Prompted by counselor and intervention-specialist colleagues who recognized a need for a book that would help young children understand death and the grieving process, Dr. Britain knew that few such books had been written. The children’s books that do discuss death are often developmentally inappropriate for the very young: they assume more advanced cognitive and emotional levels, they present too many different concepts or they present more complex concepts than the very young can understand. Some existing books are based on religious beliefs or try to explain life after death.
This isn’t the first time Dr. Britain has recognized a void or been willing to tackle tough issues. When her own two children were very young, she attended a presentation by Janie Hart-Rossi (the late author of Parenting Press’s Protect Your Child from Sexual Abuse) on talking to your children about abuse and heard many of the other participants say they didn’t know where to start.
That, prompted by a look at the only books then available on the topic, spurred Dr. Britain into writing.
“I wanted parents and kids to have something that wasn’t shame-based, that addressed the issue in a bias-free manner.”
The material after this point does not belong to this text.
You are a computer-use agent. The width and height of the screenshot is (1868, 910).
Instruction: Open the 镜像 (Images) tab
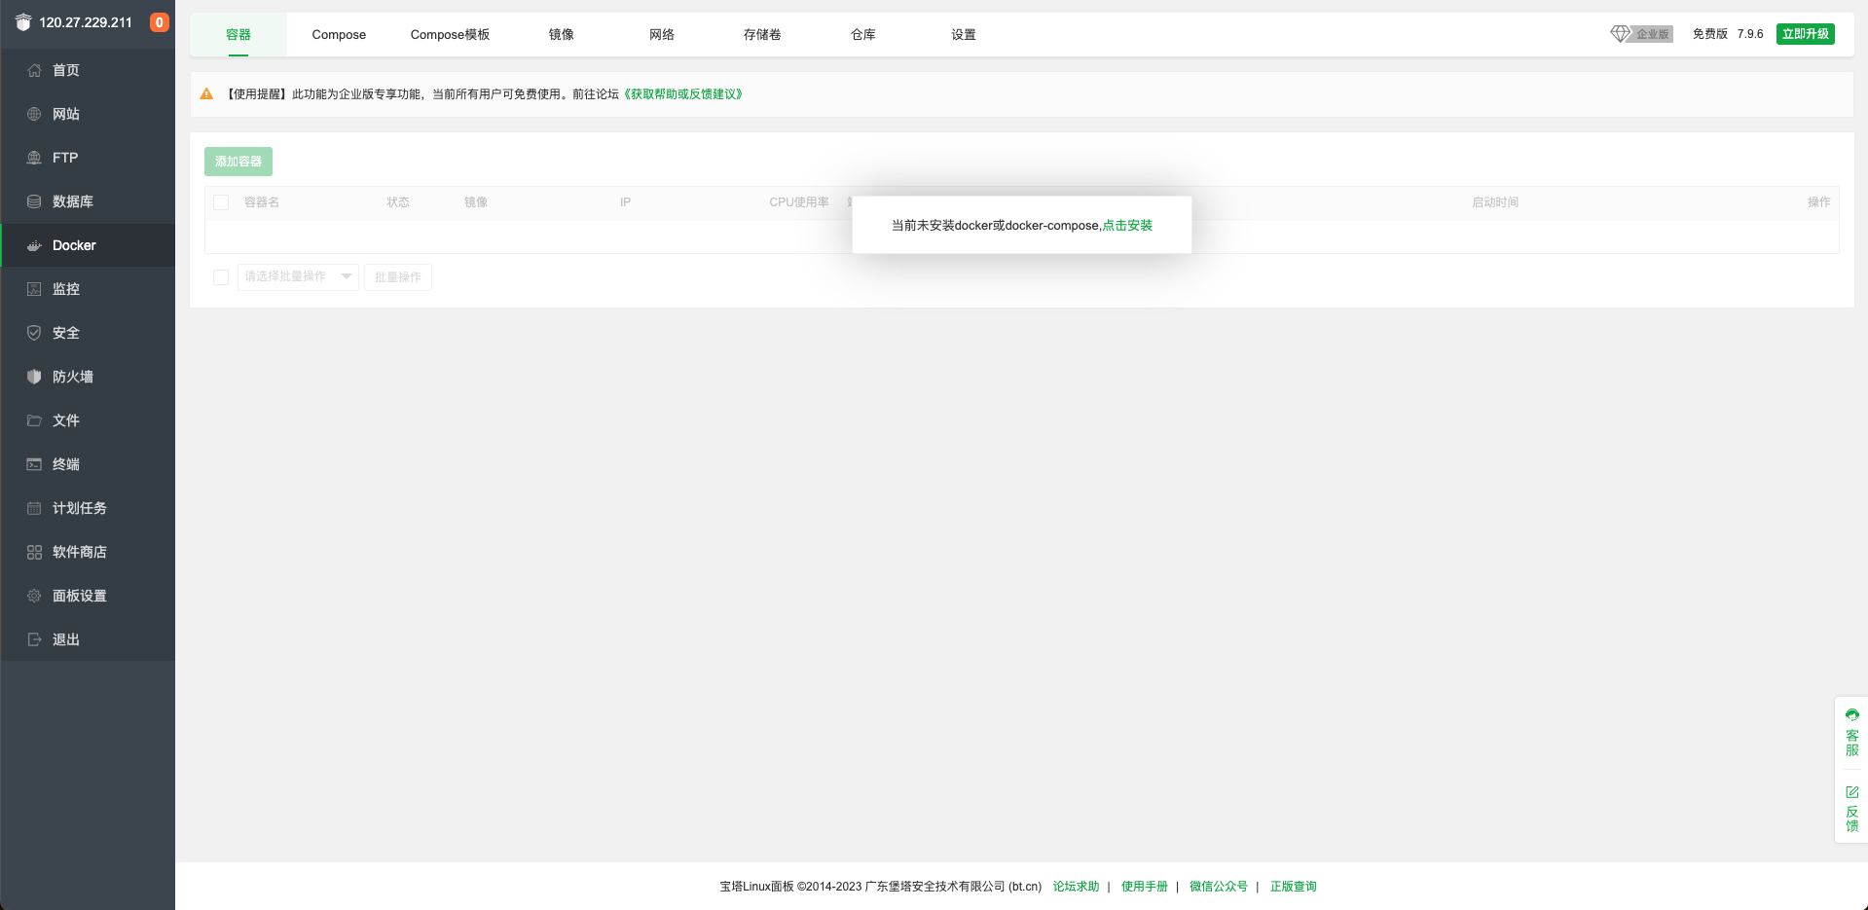tap(561, 34)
It’s MY Body was an instant success and, two decades after its initial publication, continues to be popular. It sells as many copies in a year as many books sell in their lifetime, reports the Parenting Press staff. Dr. Britain’s other book for children on personal safety, Loving Touches, is also a classic. Both are written from the perspective of a young child talking about physical touch.
Dr. Britain is a native of Los Angeles and a graduate of Sonoma State University. She earned her M.A. and her Ph.D., both in early childhood curriculum and instruction, at the University of Oregon. Today she lives in Eugene, Ore., with her husband.